Speech corpus of Armenian question-answer dialogues

This is a corpus of elicited controlled speech. The stimuli was a sequence of dialogues with intermittent fillers. This repository is for only the stimuli. The stimuli was designed to elicit intonation patterns for questions and answers in two Armenian dialects: Western Armenian (WA) and Eastern Armenian (EA). The recordings can be used for topics like intonation prosody, forced alignment, or ASR (Automatic Speech Recognition).

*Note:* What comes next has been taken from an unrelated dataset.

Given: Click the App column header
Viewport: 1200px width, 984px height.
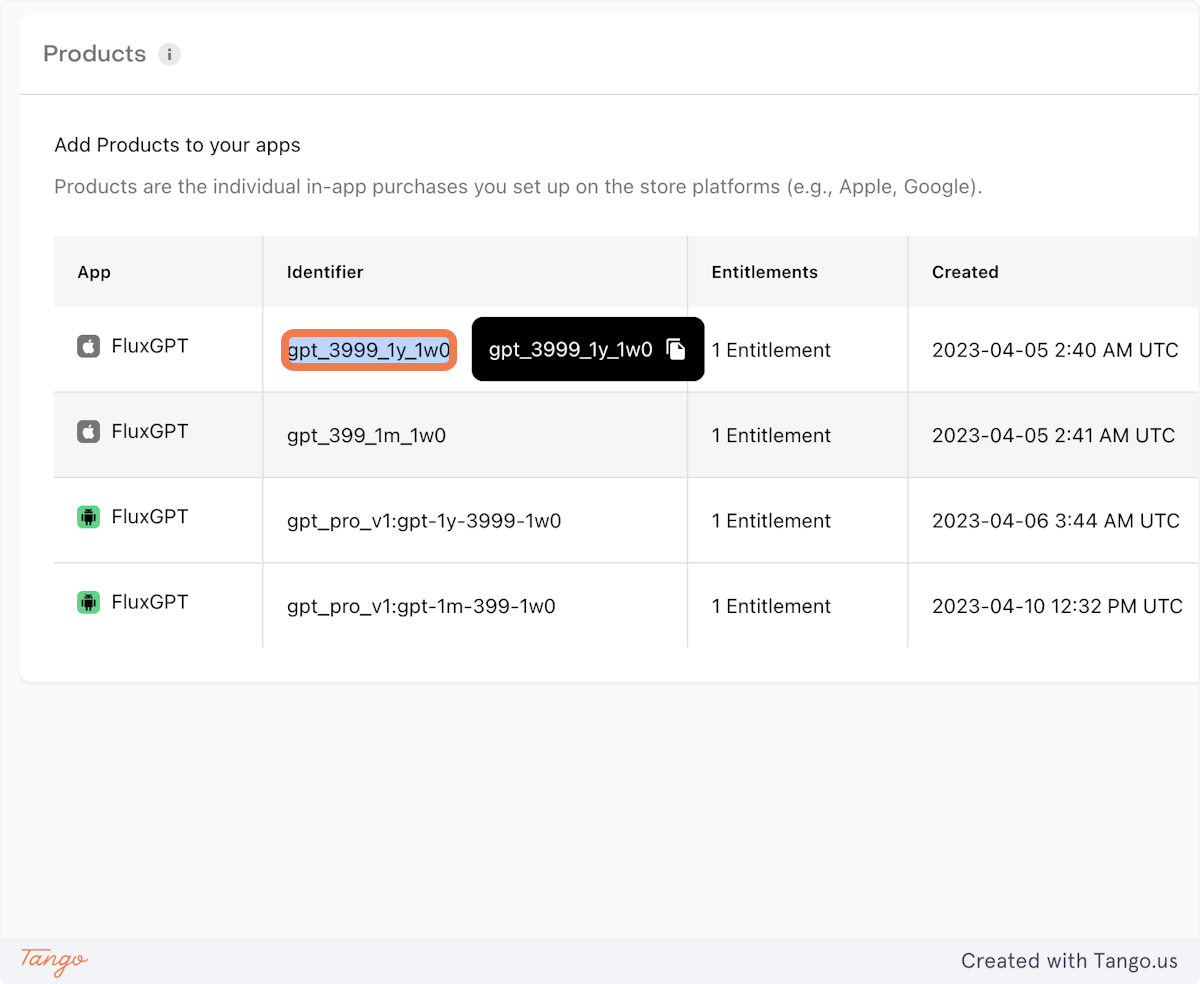Looking at the screenshot, I should (x=94, y=272).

The dataset is is open-access at 8,852 dialogues, consisting of 23,711 utterances (individual sound files), for a total of 2.7GB and 8.5hrs. Each utterance has a sound file, a Praat TextGrid (with full linguistic annotation), and text file that has orthographic forms for easier ASR uses. Pronunciation dictionaries are provided for ASR or forced alignment purposes as well. We genereted a forced alignment for these recordings using a cross-language alignment thanks to Interlingual-MFA. See the Alignments folder.

If you use the data in any way, please cite us as:

Chakmakjian, Samuel and Hossep Dolatian. 2022. Speech corpus of Armenian question-answer dialogues.

Stimuli design

Overview

A dialogue is made up of at least a question (Q) and an answer (A). Some dialogues include an interjection (I) and a negated verb (N). We call all these elements (Q, A, I, N) utterances.

The question and answer were SOV sentences. The dialogues were of three types, each with a different position of focus. Focus was either on the subject, object, or verb. Dialogues also varied in the choice of the object word. The object word could have either final stress, penultimate stress, or initial stress.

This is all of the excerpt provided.